00:21:32.360 Once I gather all the necessary inputs, I compile everything into a parameters configuration file. This includes the middleware details along with the users' inputs for each of the arguments.
00:22:48.560 The output from this ERB file establishes the middleware configuration file so that users do not have to re-enter the same information each time they wish to translate something.
00:23:20.048 Instead, they can simply specify the middleware file moving forward and initiate translations without hassle.
00:24:10.640 Now, regarding the integration of ChatGPT in translating XML, I thought of using the structured output but ended up opting for a more straightforward approach.
00:24:56.679 My main challenge was to instruct the model to handle XML structures accurately. I had to create very precise prompts to ensure it only returns XML.
00:25:12.919 I found that if I instructed it to translate XML from English to French without additional constraints, it sometimes responded inaccurately. I had to create a robust prompt indicating that the return must only be the translated XML.
00:26:19.920 Also, I want to discuss the idea of a glossary file. A glossary file is essentially a dictionary provided by the user for specific translations, sometimes following a limited format.
00:27:14.000 The approach I have in mind is to substitute text in the document with user-provided alternatives before sending it for translation.
00:27:55.919 This allows me to manage what portions I want to translate effectively.
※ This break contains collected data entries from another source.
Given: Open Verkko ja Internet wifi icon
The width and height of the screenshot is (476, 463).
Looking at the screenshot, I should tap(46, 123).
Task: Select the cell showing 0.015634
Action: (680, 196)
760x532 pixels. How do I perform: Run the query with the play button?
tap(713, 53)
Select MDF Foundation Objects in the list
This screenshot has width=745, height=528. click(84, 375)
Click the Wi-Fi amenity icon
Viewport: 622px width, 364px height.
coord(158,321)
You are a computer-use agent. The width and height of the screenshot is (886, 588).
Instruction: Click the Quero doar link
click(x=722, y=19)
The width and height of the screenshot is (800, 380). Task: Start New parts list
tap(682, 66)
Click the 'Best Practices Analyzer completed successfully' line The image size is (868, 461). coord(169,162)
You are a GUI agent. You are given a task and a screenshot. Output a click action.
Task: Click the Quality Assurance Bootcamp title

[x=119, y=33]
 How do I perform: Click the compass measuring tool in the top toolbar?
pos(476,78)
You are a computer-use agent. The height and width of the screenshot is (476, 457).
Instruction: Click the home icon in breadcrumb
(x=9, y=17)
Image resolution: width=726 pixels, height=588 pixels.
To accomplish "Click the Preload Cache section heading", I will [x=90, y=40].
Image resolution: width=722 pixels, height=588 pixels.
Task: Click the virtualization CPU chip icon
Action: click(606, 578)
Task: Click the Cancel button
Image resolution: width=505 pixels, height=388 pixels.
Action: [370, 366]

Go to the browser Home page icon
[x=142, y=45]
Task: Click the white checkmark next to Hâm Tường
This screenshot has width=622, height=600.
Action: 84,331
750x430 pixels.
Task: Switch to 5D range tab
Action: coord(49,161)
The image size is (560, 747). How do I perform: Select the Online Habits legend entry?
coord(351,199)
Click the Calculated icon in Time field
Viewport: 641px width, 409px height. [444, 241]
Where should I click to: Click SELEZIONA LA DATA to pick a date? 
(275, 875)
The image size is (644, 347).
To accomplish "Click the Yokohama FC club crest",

However, note that this method becomes tricky with models that don't have nice handling for exclusions, such as skipping certain texts.
00:28:48.160 Another issue I've noted is integration with large models like GPT-4 for complex translation tasks. While I'm still employing version 3.5, it has its limitations and does not always read the previous context, leading to potentially inaccurate translations.
00:29:48.200 To provide a solution for this, I plan to implement a more contextual architecture to integrate better with prior text structures.
00:30:40.000 In the concluding part, I want to borrow some ideas from Java's Option Data Library. They have excellent functionality for combining translations side by side.
00:32:45.919 As for EPUB processing, I evaluated various libraries and considered their current maintenance status. For XML processing, I believe the main libraries to focus on are Nokogiri and REXML.
00:33:19.000 I chose certain paths for managing dependencies while ensuring functionality across platforms, which informs my decision-making.
00:34:14.560 To conclude my talk, I’d like to focus on my future plans, including support for alternative models and addressing integration challenges.
00:34:56.040 I appreciate your attention, and if you have any questions or thoughts, please feel free to ask!
00:35:41.560 Thank you! Does anyone have questions for Mark?
00:36:07.000 Participant: For the Gem to work properly, does the source material need to be in a specific format? Mark: Yes, it requires a proper structure. It only supports text-based formats, not images.
00:37:07.760 Mark responds to other audience inquiries. Thank you for your participation. We are now moving to take a tea break and will reconvene before 3:30 PM.